Ashton a juste signé un accord qui est présenté comme «  bon pour l’Irak  ». Voulait-elle dire en réalité qu’il était bon pour BP et Shell ?

Une note explicative sur le site du « Service d’Action Extérieure  » de l’Union européenne, que Ashton commande, déclare que l’Union vise à assurer un niveau minimum de « prévisibilité » et de « sécurité légale » pour les entreprises travaillant en Irak. Le nouvel accord fait suite au "Protocole d’accord » de 2010 entre l’UE et l’Irak sur les questions énergétiques, et qui a promis un « cadre d’investissement transparent  ».

Ces termes pourraient sembler anodins. Mais s’ils sont placés dans le contexte plus large de la politique commerciale de l’UE, ils prennent un sens plus sinistre. L’ « Europe Globale » modèle défendu par cet autre acolyte de Blair, Peter Mandelson, quand il était commissaire au commerce de l’UE, a soutenu que tout obstacle rencontré par les entreprises faisant affaires à l’étranger doit être surmonté. A défaut de preuve du contraire, il faut donc en conclure que Mme Ashton veut exploiter les réserves de pétrole et de gaz de l’Irak d’une manière qui apporterait beaucoup plus de bénéfices aux sociétés occidentales qu’à la population irakienne.

Consignes ::
1. Recopiez mot pour mot le passage cité, de « Ces termes pourraient » à « la population irakienne. ».
2. Prolongez le texte sur l'accord énergétique entre l'Union européenne et l'Irak en reprenant après sa dernière phrase.
Les données n'ont ici aucun rôle à jouer.

Données fournies ::
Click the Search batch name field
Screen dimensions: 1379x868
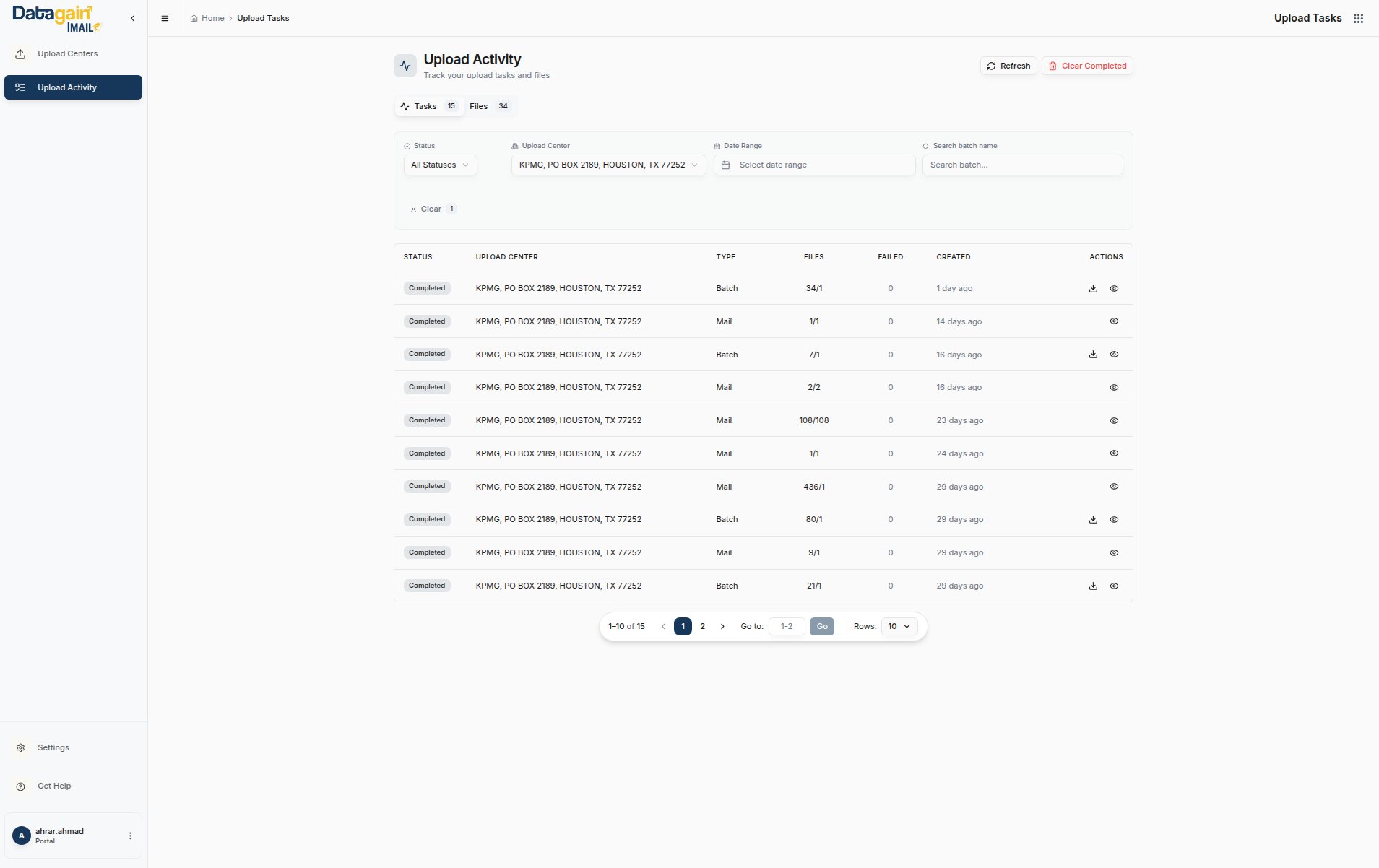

Exercices corrigés ::
1.
Ces termes pourraient sembler anodins. Mais s’ils sont placés dans le contexte plus large de la politique commerciale de l’UE, ils prennent un sens plus sinistre. L’ « Europe Globale » modèle défendu par cet autre acolyte de Blair, Peter Mandelson, quand il était commissaire au commerce de l’UE, a soutenu que tout obstacle rencontré par les entreprises faisant affaires à l’étranger doit être surmonté. A défaut de preuve du contraire, il faut donc en conclure que Mme Ashton veut exploiter les réserves de pétrole et de gaz de l’Irak d’une manière qui apporterait beaucoup plus de bénéfices aux sociétés occidentales qu’à la population irakienne.

2.
En Juin 2011, le Wall Street Journal a rapporté qu’une loi sur l’investissement introduite en Irak exemptait de nombreux investisseurs d’impôt sur les sociétés pour une période allant jusqu’à 15 ans et leur permettait de rapatrier les bénéfices. Une interdiction constitutionnelle de la privatisation des principaux biens publics a été annulée par l’Autorité Provisoire de la Coalition, l’organisme américain qui a supervisé le pillage systématique de l’économie irakienne en 2003 et 2004.

Un total de 47 entreprises se prépare à une vente aux enchères des licences d’exploration pétrolière en Irak le 30 mai, selon Bloomberg. L’Irak est en bonne voie pour être le deuxième plus grand producteur de l’Organisation des Pays Exportateurs de Pétrole d’ici la fin de l’année, déclare l’agence.

La presse économique n’est pas à l’abri des charmes des « spindoctors ». Mais elle publie des faits utiles. Lisez-les attentivement et vous obtenez une vue plus précise de la façon dont le monde fonctionne plutôt que de copier-coller la propagande de Catherine Ashton.

Comment quelqu’un qui a soutenu une guerre illégale ose-t-il revendiquer savoir ce qui est bon pour l’Irak.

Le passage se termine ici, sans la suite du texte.